It is clear that the cost of replacing public servants with subcontractors is greater than the cost of retaining the public servants, and likely that those who take redundancies include the bright sparks who are confident of employment elsewhere.
So the Australian taxpayer loses the benefit of the capable public service and the public service loses intellectual skills, including corporate memory, all in pursue of the false logic that a smokescreen about public service employment will fool the voting public. The efficiency dividend Australia needs most is a new Treasurer. Scott Morrison's belligerent hectoring style is out of place in a democracy.
Warwick Davis, Isaacs
Loss questionable
Malcolm Turnbull argues that negative gearing is just part and parcel of normal tax deduction and tax loss principles. This is true as far as it goes.

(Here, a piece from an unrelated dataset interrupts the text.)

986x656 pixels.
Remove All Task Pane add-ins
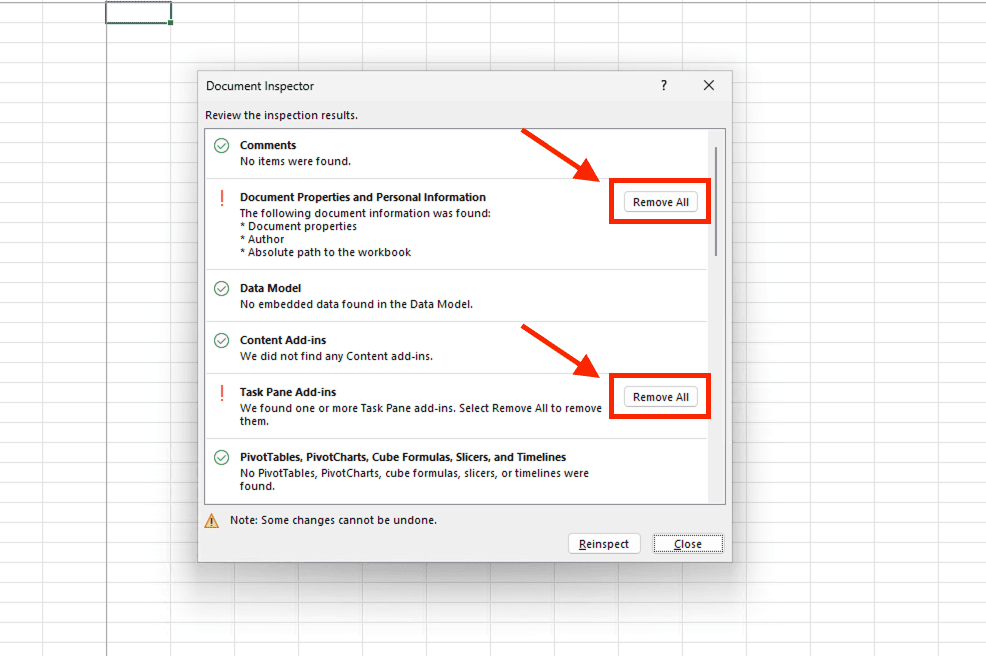click(660, 397)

However, most other countries limit negative gearing losses in some way, for example, making them deductible only against income of the same type, ie, rental income.

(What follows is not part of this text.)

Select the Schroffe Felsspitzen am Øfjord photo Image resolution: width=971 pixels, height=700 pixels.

Second, there is a subtlety to general tax deduction principles that the prime minister appears to have missed.
The losses and outgoings are deductible to the extent that they have been incurred in gaining or producing assessable income.

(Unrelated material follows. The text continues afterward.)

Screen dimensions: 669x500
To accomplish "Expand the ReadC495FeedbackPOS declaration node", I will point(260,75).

The explosion of negative gearing loss claims after the capital gains discount replaced inflation adjusting of gains in 1999 suggests that what the investment in many cases may be about is producing the loss and the tax discount on the capital gain. If that is the case, then the loss could be disallowable under the general deduction provision, section 8-1 of the Income Tax Assessment Act 1997 and/or Part IVA, the general anti-avoidance provision of the Income Tax Assessment Act 1936.
I call on the Commissioner of Taxation to deny rental losses under the current law to investors who are negatively gearing for the tax benefit.
John Passant, Kambah
As usual, both political parties are wrong. Deducting investment losses against personal income is a fundamental aspect of Australian tax law, and its application to property should be uncontroversial. Also, the 50 per cent capital gains tax discount is a concession and it almost exclusively benefits the richer half of society. The best policy would be to keep negative gearing and scrap the CGT discount entirely.
Christopher Budd, Turner
Correct view
Gai Brodtmann ("Library's trove a national treasure worth funding", April 27) cited a newspaper article from April 10, 1902, which argued that women don't actually want the vote. She is correct. The contemporary editor was wrong.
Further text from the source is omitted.